## [ACTIVITY]
Everything from the top of the data below through the line with "You are a computer-use agent. The image" should be duplicated exactly, and nothing past it.

*** DATASET ENTRIES Section Begins ***

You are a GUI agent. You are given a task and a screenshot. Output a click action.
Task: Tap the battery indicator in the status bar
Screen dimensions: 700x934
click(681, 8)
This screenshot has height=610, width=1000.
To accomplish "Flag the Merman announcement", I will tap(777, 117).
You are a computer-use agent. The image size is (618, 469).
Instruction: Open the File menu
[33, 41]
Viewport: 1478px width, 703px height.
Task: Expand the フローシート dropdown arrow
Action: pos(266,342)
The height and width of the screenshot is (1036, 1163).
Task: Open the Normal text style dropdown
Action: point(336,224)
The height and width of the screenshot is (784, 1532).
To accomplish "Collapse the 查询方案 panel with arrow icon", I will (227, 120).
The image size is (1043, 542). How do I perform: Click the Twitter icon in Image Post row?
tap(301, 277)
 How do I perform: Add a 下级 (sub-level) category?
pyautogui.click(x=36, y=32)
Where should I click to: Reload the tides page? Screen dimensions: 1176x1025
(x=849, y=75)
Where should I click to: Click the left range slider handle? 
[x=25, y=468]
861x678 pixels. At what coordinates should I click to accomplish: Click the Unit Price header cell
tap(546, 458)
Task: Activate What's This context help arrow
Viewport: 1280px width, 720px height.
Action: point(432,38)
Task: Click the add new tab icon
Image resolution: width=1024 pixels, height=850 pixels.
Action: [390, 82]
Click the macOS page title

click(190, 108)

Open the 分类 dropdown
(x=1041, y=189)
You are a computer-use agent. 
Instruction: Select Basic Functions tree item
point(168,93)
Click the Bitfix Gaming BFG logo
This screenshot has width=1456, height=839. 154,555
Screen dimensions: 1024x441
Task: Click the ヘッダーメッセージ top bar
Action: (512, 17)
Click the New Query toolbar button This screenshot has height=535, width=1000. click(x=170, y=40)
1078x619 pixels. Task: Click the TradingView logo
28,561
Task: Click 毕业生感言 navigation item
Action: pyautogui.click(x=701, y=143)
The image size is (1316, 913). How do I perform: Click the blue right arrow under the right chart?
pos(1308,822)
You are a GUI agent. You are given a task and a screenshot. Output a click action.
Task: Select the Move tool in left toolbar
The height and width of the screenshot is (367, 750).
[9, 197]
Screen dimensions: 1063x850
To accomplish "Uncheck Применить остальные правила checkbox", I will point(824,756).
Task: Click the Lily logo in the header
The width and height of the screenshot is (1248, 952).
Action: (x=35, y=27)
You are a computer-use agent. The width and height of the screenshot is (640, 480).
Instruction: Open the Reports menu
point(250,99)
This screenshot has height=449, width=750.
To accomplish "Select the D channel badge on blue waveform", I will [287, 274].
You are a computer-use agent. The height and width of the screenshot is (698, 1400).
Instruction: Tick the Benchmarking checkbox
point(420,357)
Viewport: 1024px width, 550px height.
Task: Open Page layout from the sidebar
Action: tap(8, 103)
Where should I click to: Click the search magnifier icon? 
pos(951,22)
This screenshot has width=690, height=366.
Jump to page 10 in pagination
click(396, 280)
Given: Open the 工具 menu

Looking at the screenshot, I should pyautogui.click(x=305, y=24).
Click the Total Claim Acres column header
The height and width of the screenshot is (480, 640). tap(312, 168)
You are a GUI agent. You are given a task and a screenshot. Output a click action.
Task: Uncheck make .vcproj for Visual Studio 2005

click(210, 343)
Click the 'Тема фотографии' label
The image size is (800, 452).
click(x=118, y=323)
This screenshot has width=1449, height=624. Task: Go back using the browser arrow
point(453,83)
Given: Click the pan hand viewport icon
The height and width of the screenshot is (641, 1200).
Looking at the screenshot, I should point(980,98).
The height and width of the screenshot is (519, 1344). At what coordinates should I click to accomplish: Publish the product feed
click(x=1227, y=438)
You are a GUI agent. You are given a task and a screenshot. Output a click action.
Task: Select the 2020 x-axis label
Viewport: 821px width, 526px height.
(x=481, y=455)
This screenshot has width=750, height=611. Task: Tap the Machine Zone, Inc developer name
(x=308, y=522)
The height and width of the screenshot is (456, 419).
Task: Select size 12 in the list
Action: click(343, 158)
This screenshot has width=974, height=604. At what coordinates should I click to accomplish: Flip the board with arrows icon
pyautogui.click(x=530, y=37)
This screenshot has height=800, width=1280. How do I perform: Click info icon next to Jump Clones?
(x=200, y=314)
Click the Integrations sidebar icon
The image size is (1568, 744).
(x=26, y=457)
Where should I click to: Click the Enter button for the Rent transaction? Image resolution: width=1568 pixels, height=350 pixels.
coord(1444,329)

*** DATASET ENTRIES Section Ends ***

## [EXERCISE RESPONSE]
You are a GUI agent. You are given a task and a screenshot. Output a click action.
Task: Tap the battery indicator in the status bar
Screen dimensions: 700x934
click(681, 8)
This screenshot has height=610, width=1000.
To accomplish "Flag the Merman announcement", I will tap(777, 117).
You are a computer-use agent. The image size is (618, 469).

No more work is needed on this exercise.